Thursday, March 1, 2018

‘S.O.S.’ carved out of former plantation shines a light on palm oil-driven deforestation

JAKARTA — An artist working with environmental activists has carved out a distress call from a stand of thousands of oil palm trees in a former plantation on the edge of a protected area in Sumatra, Indonesia, to highlight the destruction of the country’s rainforests. The letters “S.O.S.” stretch half a kilometer (1,600 feet) in a 100-hectare (250-acre) plot in Bukit Mas, North Sumatra province, near the Leuser ecosystem — the last place on Earth where orangutans, rhinos, tigers and elephants coexist. “From the ground, you would not suspect anything more than just another [oil palm] plantation,” Ernest Zacharevic, a Malaysia-based artist from Lithuania, said in a statement. “[T]he aerial view however reveals an SOS distress signal.” The work is in collaboration with the U.K.-based conservation group Sumatran Orangutan Society (SOS) and the cosmetics company Lush, which together raised funds to buy the one-time plantation through the sale of 14,600 orangutan-shaped soap bars last year.

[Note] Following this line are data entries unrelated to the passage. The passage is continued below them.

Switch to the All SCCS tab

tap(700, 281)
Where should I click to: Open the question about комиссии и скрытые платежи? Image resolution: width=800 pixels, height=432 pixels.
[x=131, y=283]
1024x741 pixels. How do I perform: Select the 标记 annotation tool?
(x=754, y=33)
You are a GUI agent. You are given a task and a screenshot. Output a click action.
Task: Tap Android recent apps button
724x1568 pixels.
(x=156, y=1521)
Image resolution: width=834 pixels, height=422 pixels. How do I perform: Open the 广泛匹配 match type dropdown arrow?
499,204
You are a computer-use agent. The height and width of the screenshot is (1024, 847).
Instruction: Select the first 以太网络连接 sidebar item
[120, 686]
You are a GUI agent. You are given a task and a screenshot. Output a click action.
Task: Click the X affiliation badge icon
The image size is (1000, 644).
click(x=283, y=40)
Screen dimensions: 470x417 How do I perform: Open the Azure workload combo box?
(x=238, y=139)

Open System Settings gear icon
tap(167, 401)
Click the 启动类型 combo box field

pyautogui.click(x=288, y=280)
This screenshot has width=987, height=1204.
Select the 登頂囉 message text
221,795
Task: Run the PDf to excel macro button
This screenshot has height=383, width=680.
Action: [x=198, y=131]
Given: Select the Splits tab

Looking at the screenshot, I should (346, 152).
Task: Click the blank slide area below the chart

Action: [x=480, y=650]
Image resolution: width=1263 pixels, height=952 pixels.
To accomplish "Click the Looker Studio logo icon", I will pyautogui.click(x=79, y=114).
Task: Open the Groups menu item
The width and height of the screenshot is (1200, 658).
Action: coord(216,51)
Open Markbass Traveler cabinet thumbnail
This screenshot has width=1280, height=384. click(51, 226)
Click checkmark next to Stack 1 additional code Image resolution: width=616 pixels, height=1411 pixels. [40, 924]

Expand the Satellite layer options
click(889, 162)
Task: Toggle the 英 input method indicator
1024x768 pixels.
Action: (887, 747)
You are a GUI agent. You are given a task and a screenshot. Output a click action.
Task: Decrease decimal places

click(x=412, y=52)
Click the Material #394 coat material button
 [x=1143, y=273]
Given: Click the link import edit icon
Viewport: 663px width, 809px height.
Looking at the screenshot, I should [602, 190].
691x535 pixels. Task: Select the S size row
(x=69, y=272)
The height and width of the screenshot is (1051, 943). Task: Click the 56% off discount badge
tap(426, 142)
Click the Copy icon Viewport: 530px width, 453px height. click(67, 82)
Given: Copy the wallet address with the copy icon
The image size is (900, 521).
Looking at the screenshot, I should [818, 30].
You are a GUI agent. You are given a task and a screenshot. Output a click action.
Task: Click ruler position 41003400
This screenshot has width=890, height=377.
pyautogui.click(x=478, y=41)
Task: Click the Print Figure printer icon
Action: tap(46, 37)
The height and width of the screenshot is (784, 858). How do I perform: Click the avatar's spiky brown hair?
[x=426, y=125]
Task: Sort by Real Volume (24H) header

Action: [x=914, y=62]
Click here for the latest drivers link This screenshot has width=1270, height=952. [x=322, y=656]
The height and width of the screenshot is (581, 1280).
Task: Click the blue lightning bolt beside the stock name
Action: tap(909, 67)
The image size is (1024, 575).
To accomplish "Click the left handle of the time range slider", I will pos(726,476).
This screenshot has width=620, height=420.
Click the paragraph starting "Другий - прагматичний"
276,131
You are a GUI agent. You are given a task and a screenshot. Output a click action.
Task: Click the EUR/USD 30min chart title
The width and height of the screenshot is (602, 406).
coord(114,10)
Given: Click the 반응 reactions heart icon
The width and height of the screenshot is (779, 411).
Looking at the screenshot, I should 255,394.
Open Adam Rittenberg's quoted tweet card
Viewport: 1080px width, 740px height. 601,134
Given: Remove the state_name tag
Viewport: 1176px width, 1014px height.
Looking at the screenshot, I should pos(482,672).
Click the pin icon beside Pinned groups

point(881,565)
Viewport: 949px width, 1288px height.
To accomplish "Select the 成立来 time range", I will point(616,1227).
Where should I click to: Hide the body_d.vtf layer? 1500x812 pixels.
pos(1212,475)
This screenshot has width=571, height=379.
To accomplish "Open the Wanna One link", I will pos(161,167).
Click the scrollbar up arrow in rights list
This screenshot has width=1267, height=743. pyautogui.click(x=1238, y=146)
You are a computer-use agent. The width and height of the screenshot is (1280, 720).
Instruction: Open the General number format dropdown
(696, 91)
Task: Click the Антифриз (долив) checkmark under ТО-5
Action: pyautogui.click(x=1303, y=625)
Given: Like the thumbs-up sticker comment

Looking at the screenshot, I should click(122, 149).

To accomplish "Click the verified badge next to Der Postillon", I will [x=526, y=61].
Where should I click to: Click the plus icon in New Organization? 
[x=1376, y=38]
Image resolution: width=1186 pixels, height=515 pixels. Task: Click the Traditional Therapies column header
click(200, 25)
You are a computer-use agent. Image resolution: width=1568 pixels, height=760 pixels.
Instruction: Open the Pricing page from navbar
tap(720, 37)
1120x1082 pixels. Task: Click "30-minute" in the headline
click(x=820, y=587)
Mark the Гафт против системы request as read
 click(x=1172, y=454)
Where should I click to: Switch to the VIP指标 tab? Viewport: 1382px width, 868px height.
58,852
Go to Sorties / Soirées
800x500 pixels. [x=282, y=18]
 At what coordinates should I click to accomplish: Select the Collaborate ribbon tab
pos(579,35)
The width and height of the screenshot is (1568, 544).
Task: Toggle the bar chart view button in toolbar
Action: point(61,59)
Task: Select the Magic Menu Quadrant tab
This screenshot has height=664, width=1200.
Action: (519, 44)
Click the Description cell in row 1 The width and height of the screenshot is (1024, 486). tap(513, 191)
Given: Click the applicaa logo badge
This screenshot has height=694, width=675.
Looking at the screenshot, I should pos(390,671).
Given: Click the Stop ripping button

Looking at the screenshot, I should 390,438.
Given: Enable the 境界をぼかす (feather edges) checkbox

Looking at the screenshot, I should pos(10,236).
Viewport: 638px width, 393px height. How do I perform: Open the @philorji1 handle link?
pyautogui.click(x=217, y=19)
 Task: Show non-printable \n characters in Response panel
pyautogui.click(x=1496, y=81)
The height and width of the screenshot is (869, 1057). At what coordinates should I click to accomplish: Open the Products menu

The goal was to completely reforest the land, which is now owned by SOS’s Indonesian sister organization, the Orangutan Information Centre (OIC), with native tree seedlings, and eventually link up the area with a nearby OIC reforestation site. Before clearing the oil palms and reforesting, though, the group recruited Zacharevic to put out the distress call to the rest of the world. “Ernest shared a really bold, creative idea with us at the time, and it just so happened that the land we had just bought was the perfect canvas,” SOS said on its website.…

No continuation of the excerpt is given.